#### PROVIDED INFORMATION ####

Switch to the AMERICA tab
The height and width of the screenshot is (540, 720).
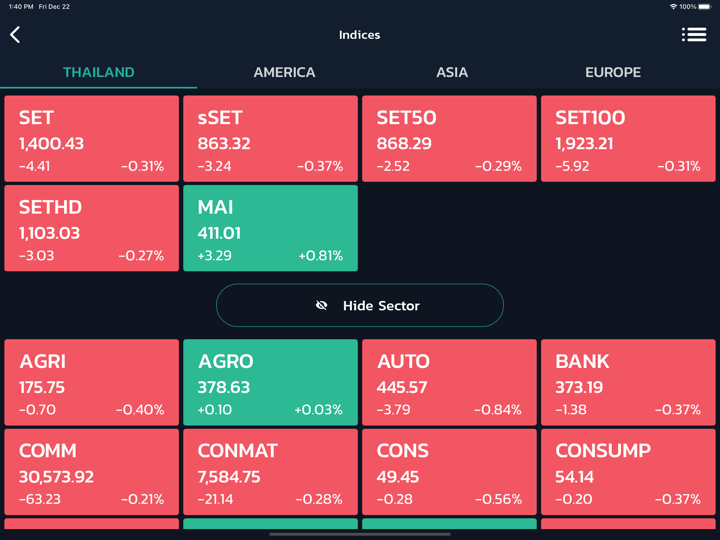pyautogui.click(x=284, y=72)
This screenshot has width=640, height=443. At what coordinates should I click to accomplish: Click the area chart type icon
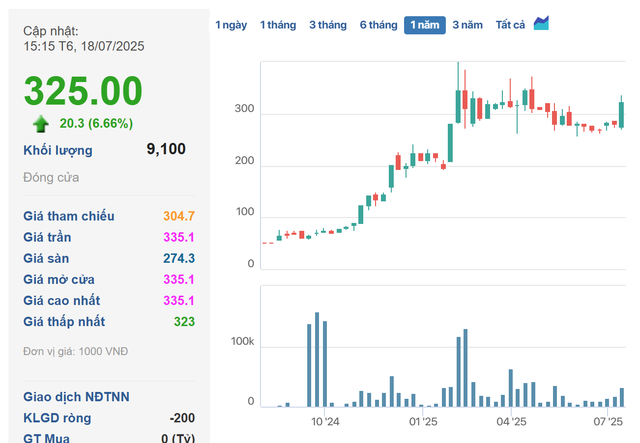541,23

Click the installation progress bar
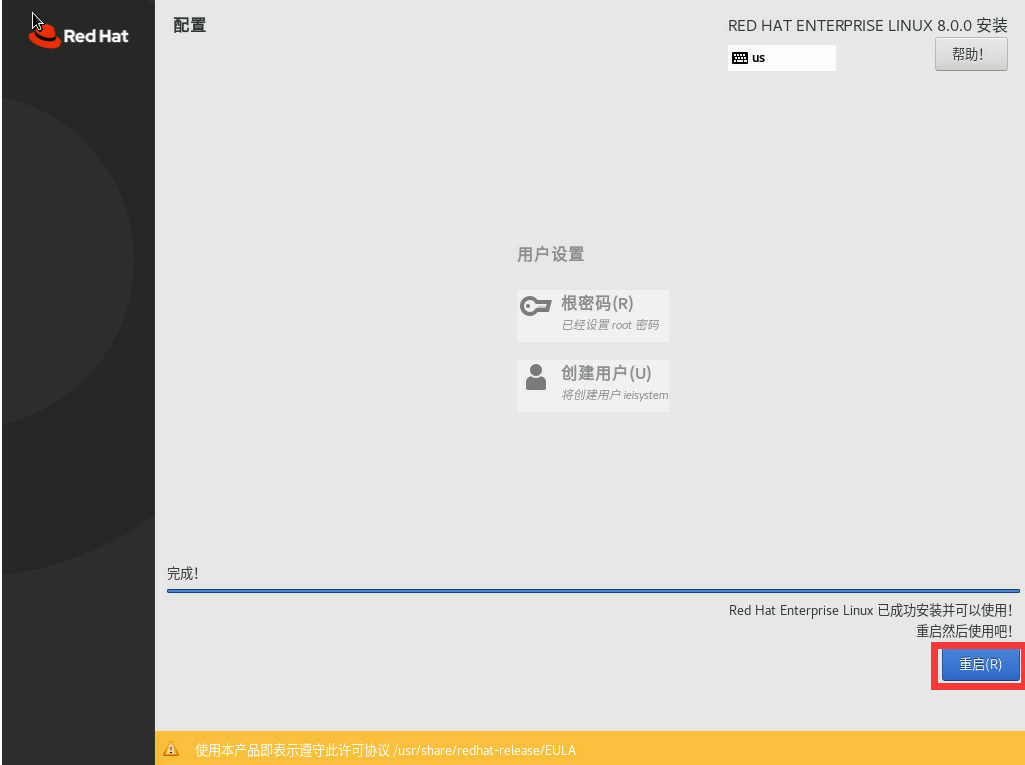click(x=592, y=591)
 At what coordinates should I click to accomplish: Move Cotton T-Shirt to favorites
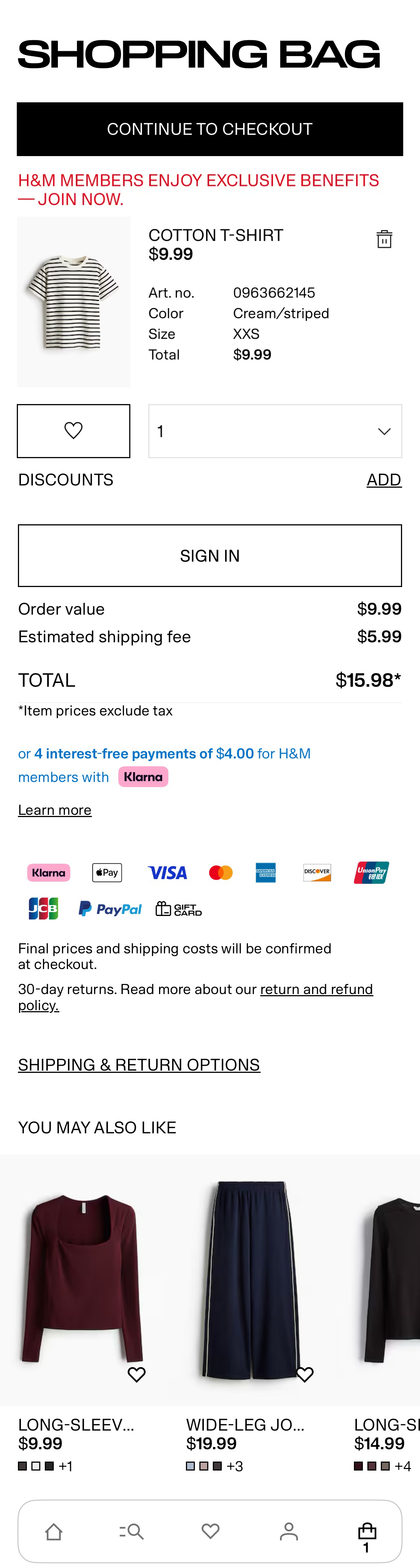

####

- [WORK REQUEST] From the line that contains "Click the installation progress bar" to the last line of the data, print each line exactly, both ends included, and omit the pictures.

- [REPLY TO THE TASK]
Click the installation progress bar
click(x=592, y=591)
 At what coordinates should I click to accomplish: Move Cotton T-Shirt to favorites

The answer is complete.